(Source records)
========

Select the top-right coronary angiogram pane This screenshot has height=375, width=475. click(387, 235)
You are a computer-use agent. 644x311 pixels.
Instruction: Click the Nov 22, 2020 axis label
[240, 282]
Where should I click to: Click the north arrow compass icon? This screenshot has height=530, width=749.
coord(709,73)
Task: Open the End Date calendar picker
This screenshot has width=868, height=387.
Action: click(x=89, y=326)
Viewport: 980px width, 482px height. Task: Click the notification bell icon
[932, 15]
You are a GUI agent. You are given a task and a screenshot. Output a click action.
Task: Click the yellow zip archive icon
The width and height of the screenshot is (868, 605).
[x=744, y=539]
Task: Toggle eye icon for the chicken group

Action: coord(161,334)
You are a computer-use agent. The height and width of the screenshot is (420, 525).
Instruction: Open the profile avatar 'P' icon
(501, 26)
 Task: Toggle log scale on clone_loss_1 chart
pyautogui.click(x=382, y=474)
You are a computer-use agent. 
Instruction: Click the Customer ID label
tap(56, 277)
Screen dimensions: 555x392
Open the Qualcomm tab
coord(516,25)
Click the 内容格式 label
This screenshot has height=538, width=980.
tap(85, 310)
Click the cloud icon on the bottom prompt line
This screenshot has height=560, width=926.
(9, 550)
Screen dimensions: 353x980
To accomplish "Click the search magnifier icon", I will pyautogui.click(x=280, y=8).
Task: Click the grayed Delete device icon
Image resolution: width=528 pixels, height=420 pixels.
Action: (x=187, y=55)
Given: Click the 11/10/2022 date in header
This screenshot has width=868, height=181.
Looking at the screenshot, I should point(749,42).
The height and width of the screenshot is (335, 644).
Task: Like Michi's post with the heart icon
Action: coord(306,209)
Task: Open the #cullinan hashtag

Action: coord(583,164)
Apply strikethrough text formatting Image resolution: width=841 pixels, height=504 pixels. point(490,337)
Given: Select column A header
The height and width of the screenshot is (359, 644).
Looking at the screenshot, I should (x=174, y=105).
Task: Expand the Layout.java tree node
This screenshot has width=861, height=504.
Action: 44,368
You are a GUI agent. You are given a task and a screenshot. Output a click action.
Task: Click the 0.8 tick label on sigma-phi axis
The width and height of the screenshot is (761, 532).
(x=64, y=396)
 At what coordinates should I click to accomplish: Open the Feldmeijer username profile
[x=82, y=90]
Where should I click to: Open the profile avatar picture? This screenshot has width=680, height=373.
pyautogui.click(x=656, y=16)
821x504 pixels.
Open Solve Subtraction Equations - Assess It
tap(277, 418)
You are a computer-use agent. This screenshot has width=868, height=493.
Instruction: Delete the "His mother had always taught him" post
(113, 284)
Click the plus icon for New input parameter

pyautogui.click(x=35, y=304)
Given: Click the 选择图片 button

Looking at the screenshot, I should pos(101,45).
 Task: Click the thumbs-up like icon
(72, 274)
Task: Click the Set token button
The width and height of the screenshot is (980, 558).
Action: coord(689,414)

========

YOUR OBJECTIVE:
Copy each entry exactly. Omit none.

ANSWER SECTION:
Select the top-right coronary angiogram pane This screenshot has height=375, width=475. click(387, 235)
You are a computer-use agent. 644x311 pixels.
Instruction: Click the Nov 22, 2020 axis label
[240, 282]
Where should I click to: Click the north arrow compass icon? This screenshot has height=530, width=749.
coord(709,73)
Task: Open the End Date calendar picker
This screenshot has width=868, height=387.
Action: click(x=89, y=326)
Viewport: 980px width, 482px height. Task: Click the notification bell icon
[932, 15]
You are a GUI agent. You are given a task and a screenshot. Output a click action.
Task: Click the yellow zip archive icon
The width and height of the screenshot is (868, 605).
[x=744, y=539]
Task: Toggle eye icon for the chicken group

Action: coord(161,334)
You are a computer-use agent. The height and width of the screenshot is (420, 525).
Instruction: Open the profile avatar 'P' icon
(501, 26)
 Task: Toggle log scale on clone_loss_1 chart
pyautogui.click(x=382, y=474)
You are a computer-use agent. 
Instruction: Click the Customer ID label
tap(56, 277)
Screen dimensions: 555x392
Open the Qualcomm tab
coord(516,25)
Click the 内容格式 label
This screenshot has height=538, width=980.
tap(85, 310)
Click the cloud icon on the bottom prompt line
This screenshot has height=560, width=926.
(9, 550)
Screen dimensions: 353x980
To accomplish "Click the search magnifier icon", I will pyautogui.click(x=280, y=8).
Task: Click the grayed Delete device icon
Image resolution: width=528 pixels, height=420 pixels.
Action: (x=187, y=55)
Given: Click the 11/10/2022 date in header
This screenshot has width=868, height=181.
Looking at the screenshot, I should point(749,42).
The height and width of the screenshot is (335, 644).
Task: Like Michi's post with the heart icon
Action: coord(306,209)
Task: Open the #cullinan hashtag

Action: coord(583,164)
Apply strikethrough text formatting Image resolution: width=841 pixels, height=504 pixels. point(490,337)
Given: Select column A header
The height and width of the screenshot is (359, 644).
Looking at the screenshot, I should (x=174, y=105).
Task: Expand the Layout.java tree node
This screenshot has width=861, height=504.
Action: 44,368
You are a GUI agent. You are given a task and a screenshot. Output a click action.
Task: Click the 0.8 tick label on sigma-phi axis
The width and height of the screenshot is (761, 532).
(x=64, y=396)
 At what coordinates should I click to accomplish: Open the Feldmeijer username profile
[x=82, y=90]
Where should I click to: Open the profile avatar picture? This screenshot has width=680, height=373.
pyautogui.click(x=656, y=16)
821x504 pixels.
Open Solve Subtraction Equations - Assess It
tap(277, 418)
You are a computer-use agent. This screenshot has width=868, height=493.
Instruction: Delete the "His mother had always taught him" post
(113, 284)
Click the plus icon for New input parameter

pyautogui.click(x=35, y=304)
Given: Click the 选择图片 button

Looking at the screenshot, I should pos(101,45).
 Task: Click the thumbs-up like icon
(72, 274)
Task: Click the Set token button
The width and height of the screenshot is (980, 558).
Action: coord(689,414)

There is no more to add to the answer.